Hey @Vibhatha_Abeykoon, thanks for the question, this actually relates to several WIP projects that we are working on now.
When I need to do such a task, my training script must be written in such a way that if the original model was M, now I have M1 – M16 smaller models which depends upon the output of the previous model in the sequence.
In this case, you need 4 instead of 16 smaller models, and within each model you can use
Tensor.to(device) to move data across GPUs as you mentioned below. For pipeline parallelism using RPC, this tutorial can serve as a reference (will be released with v1.6).
I am not sure whether this is the best way to do this. If this is wrong, please explain the best practices with the RPC API.
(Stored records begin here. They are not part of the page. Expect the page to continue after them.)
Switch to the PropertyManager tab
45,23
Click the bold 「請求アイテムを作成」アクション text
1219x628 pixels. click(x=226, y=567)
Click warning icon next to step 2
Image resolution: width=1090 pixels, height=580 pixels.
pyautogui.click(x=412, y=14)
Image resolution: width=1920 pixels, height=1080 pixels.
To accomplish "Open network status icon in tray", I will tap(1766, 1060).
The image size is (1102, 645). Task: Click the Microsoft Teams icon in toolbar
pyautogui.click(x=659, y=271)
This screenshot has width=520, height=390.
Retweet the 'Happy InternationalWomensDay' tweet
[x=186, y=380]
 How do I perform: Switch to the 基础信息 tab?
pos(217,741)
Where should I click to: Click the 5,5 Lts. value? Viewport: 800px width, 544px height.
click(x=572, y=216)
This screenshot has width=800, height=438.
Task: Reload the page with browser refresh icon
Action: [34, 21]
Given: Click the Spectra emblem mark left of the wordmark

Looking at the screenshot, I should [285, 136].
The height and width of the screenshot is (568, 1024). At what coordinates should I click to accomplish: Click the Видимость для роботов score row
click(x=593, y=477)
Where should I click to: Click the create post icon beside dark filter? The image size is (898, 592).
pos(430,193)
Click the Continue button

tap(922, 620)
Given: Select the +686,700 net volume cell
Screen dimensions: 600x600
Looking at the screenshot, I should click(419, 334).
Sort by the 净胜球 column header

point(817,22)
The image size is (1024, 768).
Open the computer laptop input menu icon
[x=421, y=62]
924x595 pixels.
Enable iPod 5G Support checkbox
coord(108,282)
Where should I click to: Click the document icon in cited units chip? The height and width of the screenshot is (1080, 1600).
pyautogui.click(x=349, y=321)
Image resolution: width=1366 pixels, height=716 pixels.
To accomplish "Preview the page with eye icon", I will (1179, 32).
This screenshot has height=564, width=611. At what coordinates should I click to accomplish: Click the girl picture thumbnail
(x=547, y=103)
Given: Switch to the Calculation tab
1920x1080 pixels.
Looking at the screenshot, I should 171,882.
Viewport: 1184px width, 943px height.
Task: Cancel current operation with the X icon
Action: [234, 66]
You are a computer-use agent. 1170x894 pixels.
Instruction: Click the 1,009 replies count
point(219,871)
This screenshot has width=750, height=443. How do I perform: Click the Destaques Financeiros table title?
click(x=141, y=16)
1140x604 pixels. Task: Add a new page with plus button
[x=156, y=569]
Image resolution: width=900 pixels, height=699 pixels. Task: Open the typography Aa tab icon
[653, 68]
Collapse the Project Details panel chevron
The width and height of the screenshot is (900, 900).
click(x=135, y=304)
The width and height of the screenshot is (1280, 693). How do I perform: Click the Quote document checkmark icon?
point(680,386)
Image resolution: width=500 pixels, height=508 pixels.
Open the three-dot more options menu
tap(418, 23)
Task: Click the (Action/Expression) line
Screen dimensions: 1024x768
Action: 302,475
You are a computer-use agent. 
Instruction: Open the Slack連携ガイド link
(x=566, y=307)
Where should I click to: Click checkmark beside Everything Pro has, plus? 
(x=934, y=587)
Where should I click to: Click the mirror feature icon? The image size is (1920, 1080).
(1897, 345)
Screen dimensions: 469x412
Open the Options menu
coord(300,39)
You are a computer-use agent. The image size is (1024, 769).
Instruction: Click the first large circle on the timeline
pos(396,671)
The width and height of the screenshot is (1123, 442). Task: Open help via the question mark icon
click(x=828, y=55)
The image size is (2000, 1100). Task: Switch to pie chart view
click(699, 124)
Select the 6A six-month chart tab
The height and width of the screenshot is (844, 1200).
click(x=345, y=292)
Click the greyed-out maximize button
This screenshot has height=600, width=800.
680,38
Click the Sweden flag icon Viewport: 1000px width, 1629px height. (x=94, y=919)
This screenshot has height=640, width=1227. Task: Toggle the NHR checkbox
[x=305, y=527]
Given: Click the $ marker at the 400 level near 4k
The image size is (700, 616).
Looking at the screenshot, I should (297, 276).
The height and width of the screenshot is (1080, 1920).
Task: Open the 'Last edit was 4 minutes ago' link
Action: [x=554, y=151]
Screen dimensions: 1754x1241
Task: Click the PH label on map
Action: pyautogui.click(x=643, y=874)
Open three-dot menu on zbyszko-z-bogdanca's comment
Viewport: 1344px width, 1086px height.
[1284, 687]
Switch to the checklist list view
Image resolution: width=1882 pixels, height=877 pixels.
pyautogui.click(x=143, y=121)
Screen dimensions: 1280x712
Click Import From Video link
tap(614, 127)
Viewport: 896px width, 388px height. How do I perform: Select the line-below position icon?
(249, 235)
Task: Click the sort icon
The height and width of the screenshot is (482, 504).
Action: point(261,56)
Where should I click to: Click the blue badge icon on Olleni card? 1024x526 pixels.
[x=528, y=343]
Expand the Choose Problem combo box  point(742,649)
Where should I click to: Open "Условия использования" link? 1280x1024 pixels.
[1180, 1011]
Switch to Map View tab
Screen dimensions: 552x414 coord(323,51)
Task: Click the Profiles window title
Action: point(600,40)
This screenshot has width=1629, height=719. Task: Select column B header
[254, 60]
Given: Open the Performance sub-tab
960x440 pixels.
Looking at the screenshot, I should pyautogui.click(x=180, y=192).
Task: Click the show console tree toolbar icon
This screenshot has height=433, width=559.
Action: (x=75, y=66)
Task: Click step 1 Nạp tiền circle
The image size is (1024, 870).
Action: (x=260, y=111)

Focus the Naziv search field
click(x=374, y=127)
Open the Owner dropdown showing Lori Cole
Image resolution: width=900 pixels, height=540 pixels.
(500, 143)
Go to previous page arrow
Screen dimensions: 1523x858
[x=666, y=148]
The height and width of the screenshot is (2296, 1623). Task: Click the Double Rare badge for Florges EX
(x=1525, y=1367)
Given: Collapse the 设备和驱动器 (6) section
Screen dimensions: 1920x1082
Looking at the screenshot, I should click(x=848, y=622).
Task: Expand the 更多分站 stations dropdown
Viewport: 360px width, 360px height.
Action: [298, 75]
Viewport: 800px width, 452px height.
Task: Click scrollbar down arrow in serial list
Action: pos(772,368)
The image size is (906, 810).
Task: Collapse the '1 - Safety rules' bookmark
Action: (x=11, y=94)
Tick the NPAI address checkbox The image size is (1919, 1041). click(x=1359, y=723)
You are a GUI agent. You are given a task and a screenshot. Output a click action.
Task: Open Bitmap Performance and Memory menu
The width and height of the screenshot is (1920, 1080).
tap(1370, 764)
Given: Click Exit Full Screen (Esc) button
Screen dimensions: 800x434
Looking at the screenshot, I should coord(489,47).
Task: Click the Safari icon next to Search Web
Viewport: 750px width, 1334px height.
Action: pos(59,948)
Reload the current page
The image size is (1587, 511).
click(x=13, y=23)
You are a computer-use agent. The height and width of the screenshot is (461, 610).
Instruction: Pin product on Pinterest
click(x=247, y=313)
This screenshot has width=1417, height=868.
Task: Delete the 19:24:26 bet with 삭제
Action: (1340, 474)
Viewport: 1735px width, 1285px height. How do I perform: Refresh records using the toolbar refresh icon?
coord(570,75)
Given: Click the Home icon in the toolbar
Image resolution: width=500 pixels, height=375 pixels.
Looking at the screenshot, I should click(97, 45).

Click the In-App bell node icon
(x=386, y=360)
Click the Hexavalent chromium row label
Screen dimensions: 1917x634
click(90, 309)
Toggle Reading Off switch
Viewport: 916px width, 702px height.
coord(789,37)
This is not the most convenient way to support pipeline parallelism. RPC is a lower-level API that offers flexibility but would require additional application code to orchestrate. One of the projects that we are looking into is to provide a higher-level API, e.g., a
DistributedPipelineParallel (DPP) (similar to the
DistributedDataParallel) which, ideally, can automatically divide the original model and place model shards (maybe) by using additional configuration hints or specific model structure (e.g.,
nn.Sequential). But this is still in discussion and no committed release date for it yet. Please do comment if you have suggestions or requirements on this feature.
I need to some how use an RPC call and send that data to the machine 2. This is the same case for all boundary conditions.
If you want the distributed autograd to automatically take care of the backward pass across machines, then yes, you will need to use RPC to send the intermediate output form machine 1 to machine 2. As of v1.6, RPC only accepts CPU tensors, so you will need to first move the tensor from
cpu on machine 1 and then move the received tensor from
cuda:0 on machine 2. We explicitly added this restriction to avoid unintentional device mapping errors through RPC. And we are working on a new device placement API (similar to the
torch.load) to make this easier, where application can define default device mappings between each pair of nodes and directly pass GPU tensors to RPC. We hope we can get this done in v1.7.
Data could be sent some how via a synchronization mechanism.
What do you mean by “a synchronization mechanism” here?
Is this something possible with the existing APIs. I am not quite clear how DistributedOptimizer and Distributed Autograd could handle this.
Yep, the tutorial linked above shows an example.